Material provided:
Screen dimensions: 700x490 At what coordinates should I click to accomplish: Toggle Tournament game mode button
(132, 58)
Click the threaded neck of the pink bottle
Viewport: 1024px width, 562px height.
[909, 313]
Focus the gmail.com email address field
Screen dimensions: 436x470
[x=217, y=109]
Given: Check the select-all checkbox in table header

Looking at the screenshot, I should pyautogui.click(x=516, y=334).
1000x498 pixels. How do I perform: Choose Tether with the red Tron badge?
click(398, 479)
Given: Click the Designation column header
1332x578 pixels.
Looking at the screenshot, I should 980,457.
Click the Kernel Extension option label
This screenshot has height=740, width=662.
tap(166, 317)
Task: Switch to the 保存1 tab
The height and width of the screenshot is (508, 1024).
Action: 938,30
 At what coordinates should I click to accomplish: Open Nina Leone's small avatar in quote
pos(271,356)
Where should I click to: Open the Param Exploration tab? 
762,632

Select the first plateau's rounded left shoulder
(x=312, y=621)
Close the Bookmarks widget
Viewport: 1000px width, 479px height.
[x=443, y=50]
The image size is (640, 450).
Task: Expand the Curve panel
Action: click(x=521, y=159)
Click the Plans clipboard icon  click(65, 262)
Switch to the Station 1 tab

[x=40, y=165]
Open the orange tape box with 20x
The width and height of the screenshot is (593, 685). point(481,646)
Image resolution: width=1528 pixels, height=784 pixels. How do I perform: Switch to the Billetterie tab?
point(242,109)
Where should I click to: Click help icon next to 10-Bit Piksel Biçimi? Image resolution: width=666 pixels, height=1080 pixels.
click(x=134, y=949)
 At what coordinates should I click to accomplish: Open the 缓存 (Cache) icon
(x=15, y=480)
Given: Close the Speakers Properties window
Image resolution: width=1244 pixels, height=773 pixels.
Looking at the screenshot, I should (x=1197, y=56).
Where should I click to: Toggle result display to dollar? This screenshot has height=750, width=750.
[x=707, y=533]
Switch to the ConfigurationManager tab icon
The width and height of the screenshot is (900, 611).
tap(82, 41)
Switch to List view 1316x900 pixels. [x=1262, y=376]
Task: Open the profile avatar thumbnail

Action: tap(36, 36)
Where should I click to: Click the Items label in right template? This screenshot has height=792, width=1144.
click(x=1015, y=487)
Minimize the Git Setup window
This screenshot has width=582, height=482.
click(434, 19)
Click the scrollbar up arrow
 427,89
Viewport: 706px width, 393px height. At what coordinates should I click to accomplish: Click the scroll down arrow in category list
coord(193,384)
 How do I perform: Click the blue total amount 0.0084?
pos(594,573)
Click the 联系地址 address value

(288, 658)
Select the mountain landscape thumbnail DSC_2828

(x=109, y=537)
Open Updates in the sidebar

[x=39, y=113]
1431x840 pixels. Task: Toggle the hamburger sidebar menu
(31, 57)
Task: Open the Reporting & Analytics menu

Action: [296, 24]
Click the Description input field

Task objective: The exact lines from the one containing "Select the mountain" through the end of the listing above are the expected output; include nothing else.

Task output:
Select the mountain landscape thumbnail DSC_2828

(x=109, y=537)
Open Updates in the sidebar

[x=39, y=113]
1431x840 pixels. Task: Toggle the hamburger sidebar menu
(31, 57)
Task: Open the Reporting & Analytics menu

Action: [296, 24]
Click the Description input field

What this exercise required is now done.